- Tareas a realizar:
**a)** Responde estas preguntas sobre el texto del duende:
(i) ¿Qué cosas ya no estaban cuando volvieron después de la primera alzada?
(ii) ¿De qué país es nativa doña Marcia?
(iii) ¿Qué ritmos mezclan los duendes en su música?
**b)** Sigue escribiendo el texto del duende a partir de su última oración.

- Texto de lectura:
= = = = =

Y sacamos unos e hicimos un rancho. Juntábamos leña para hacer tinto, una olla, una escopeta, y cuando llegamos después de la primera alzada el fuego estaba apagado, las brasas estaban floreadas[5] (regadas por todos lados). No estaba la tula, la olla y la escopeta. Nos fue bien, hicimos tres alzadas. Nos fuimos y al otro día nos fuimos por los anzuelos y estaba todo como lo habíamos dejado. El duende no es tan malo. (Pedro Guerrero 2016, 25 de febrero. Entrevista vereda Mundo Loma.)

Mientras que doña Marcia, nativa de Paraguay, solía ver duendes en las áreas de bosques frondosos que había en los años cuarenta, en la parte baja del corregimiento:

Yo los vi en unos bejucos, a ellos le gustan los árboles. Antes eran unos árboles grandotes, porque había unos de cascarillo, balso, de ese otro guayacán, y ahí les crecían unas cuerdas de bejuco donde le gusta maquearse[6] al duende. (Marcia Cabrera de Cabrera 2016, febrero 12. Entrevista corregimiento Plan el Ingenio)

Como sus antepasados y coetáneos, el duende y la duenda gustan de la música. El duende muchas veces puede oírse entre el sonido del agua y el susurro de los árboles. Son músicos empedernidos que mezclan los ritmos de las guitarras españolas con los bombos indígenas.

= = = = =

- Contenido del listado:
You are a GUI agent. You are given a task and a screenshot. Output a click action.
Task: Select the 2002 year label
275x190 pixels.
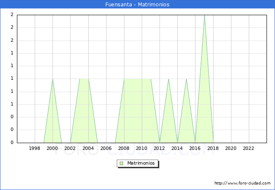[x=70, y=148]
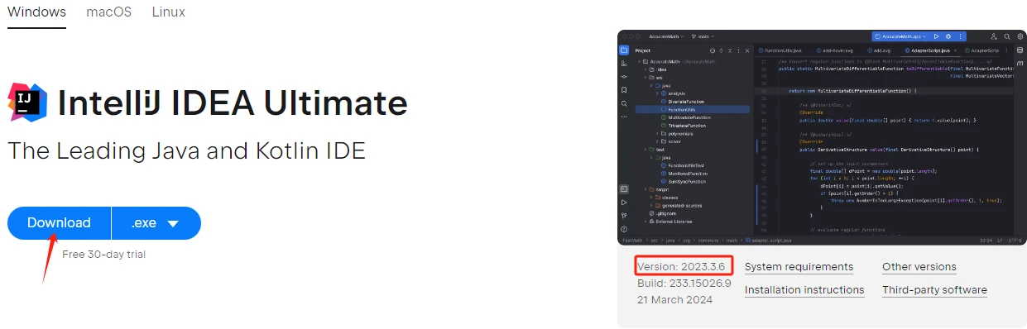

= = = = =

- Lista de respuestas:
**a)**
(i) La tula, la olla y la escopeta.
(ii) De Paraguay.
(iii) Los ritmos de las guitarras españolas con los bombos indígenas.

**b)**
En la actualidad no es tan común ver al duende debido a la disminución de bosques por la expansión agropecuaria, la construcción de vías y la sesión de baldíos a familias campesinas. «Con la carretera y acabándose los bosques, se han alejado» —dice doña Marcia—. Pero de que los hay los hay… Cuando me encontraba en El Ingenio, al vecino de don Marino lo había atacado el duende en Yambinoy recientemente. Su historia narra la conexión entre las vacas y el pequeño ser:

El duende sí existe, ¿ustedes no conocen la historia del muchacho de Alto? Ese muchacho vivía en Yambinoy y estaba jugando, cuando pasó una muchacha y lo llamó.

Tenía por ahí seis años. Se fue detrás de la señora y desapareció.

Duramos cuatro días buscándolo. Y trajeron un señor que quitaba el duende, cantaba el Canto de las vacas y grite y grite. En la noche dejamos de buscarlo, nos tocaba pasar por unos rastrojitos. Después de cinco días, alguien lo encontró sentado en una piedra. Y decía: « ¿Y mi tía para dónde se fue?».

Era la duenda; y bien alentado que estaba, no le hizo nada sino lo embolató [7]. Y luego encontraron otro en la chorrera, pero a ese sí lo mató. Lo encontraron en una chorrera[8] enredado en unos bejucos. (Marino Guerrero 2016, 28 de febrero. Entrevista corregimiento Plan Ingenio.)

Para “quitar” al duende tiene que traerse a alguien de lejos. El secreto lo tienen en Putumayo… ni los sacerdotes católicos han podido repeler a esta criatura.

Don Pedro, quien además de agricultor es médico homeópata, dice que sacar al duende no es su especialidad, pero ha oído que la sangre de oveja negra es lo que se utiliza, o como cuenta don Marino, el canto de las vacas.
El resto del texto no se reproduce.